▶ [PROMPT]: Reproduce every row below word for word, leaving out the pictures.

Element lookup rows
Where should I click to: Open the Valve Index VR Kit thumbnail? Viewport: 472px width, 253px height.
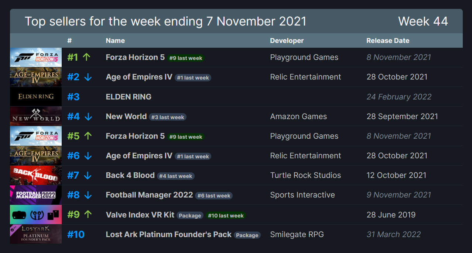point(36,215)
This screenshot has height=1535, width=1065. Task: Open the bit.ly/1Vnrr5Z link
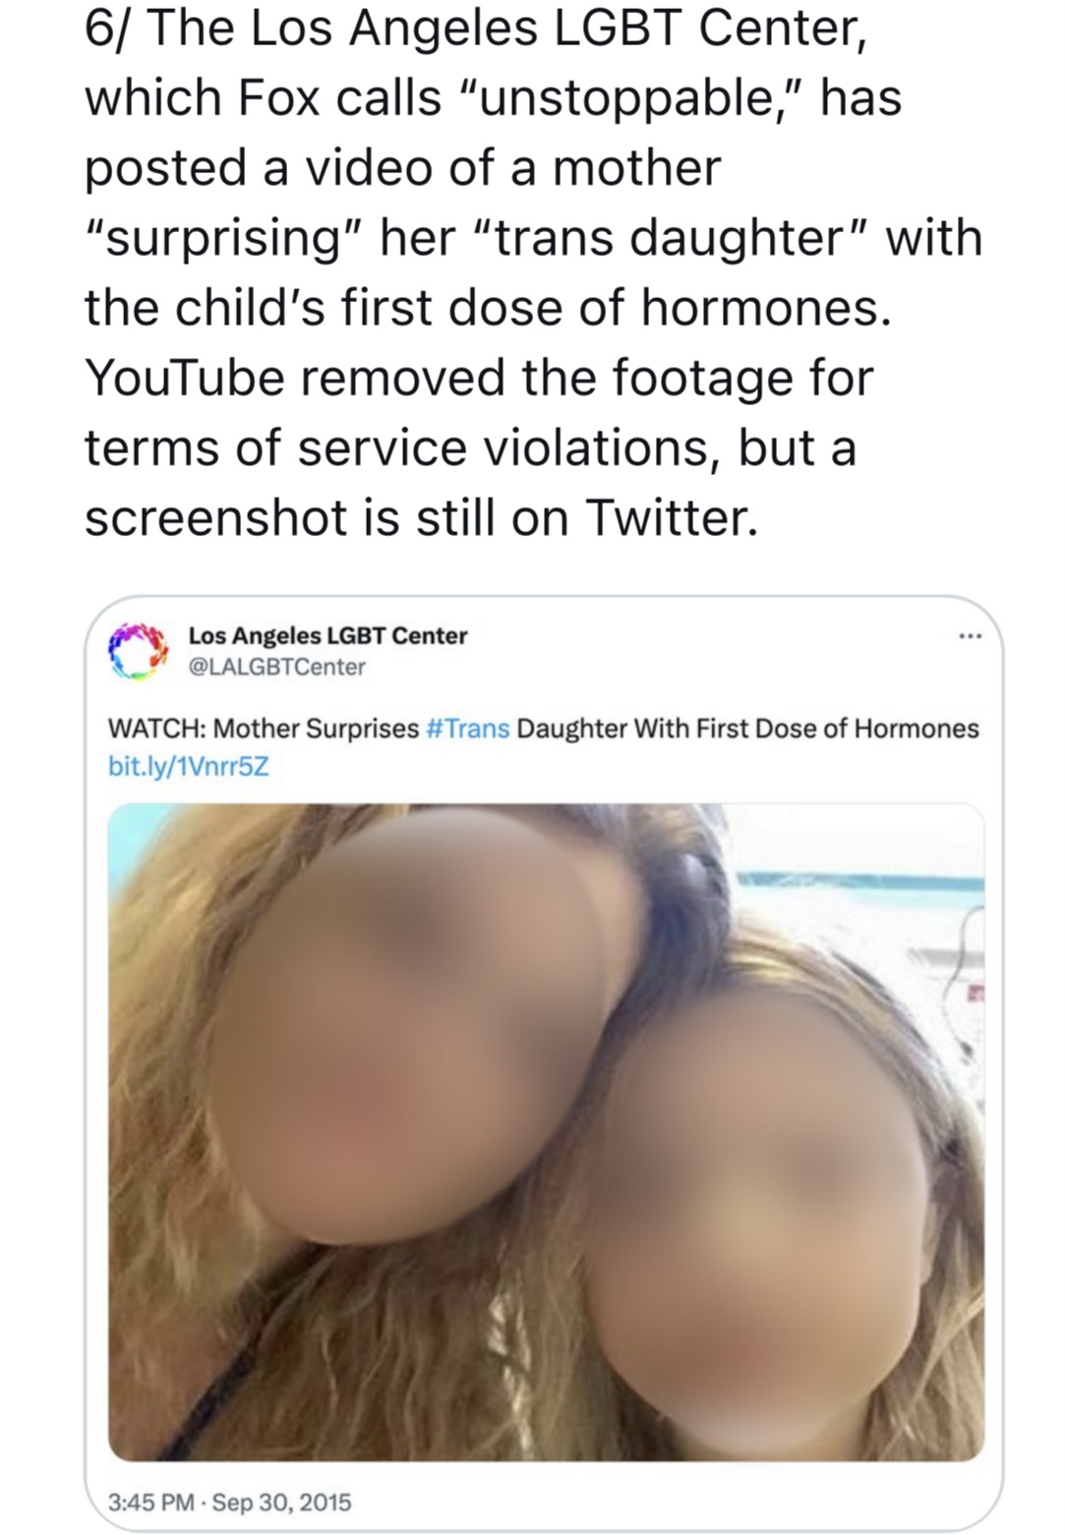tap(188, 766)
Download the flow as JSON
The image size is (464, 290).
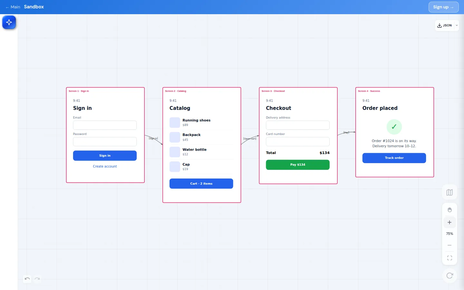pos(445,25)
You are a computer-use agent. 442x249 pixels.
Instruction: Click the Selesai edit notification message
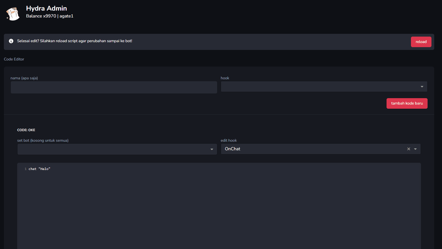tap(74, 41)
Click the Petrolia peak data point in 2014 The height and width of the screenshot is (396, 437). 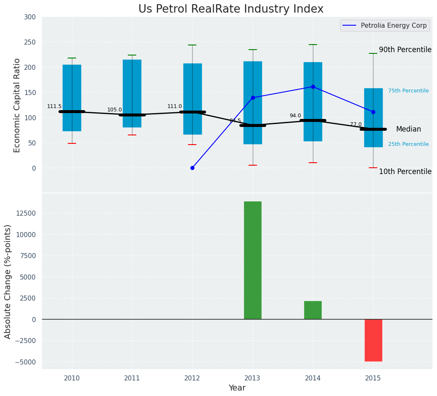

▶ [PROBLEM SOLUTION]:
Where should I click to: Open the Valve Index VR Kit thumbnail? Viewport: 472px width, 253px height.
point(36,215)
This screenshot has height=1535, width=1065. Task: Open the bit.ly/1Vnrr5Z link
tap(188, 766)
Download the flow as JSON
The image size is (464, 290).
pos(445,25)
You are a computer-use agent. 442x249 pixels.
Instruction: Click the Selesai edit notification message
tap(74, 41)
Click the Petrolia peak data point in 2014 The height and width of the screenshot is (396, 437). 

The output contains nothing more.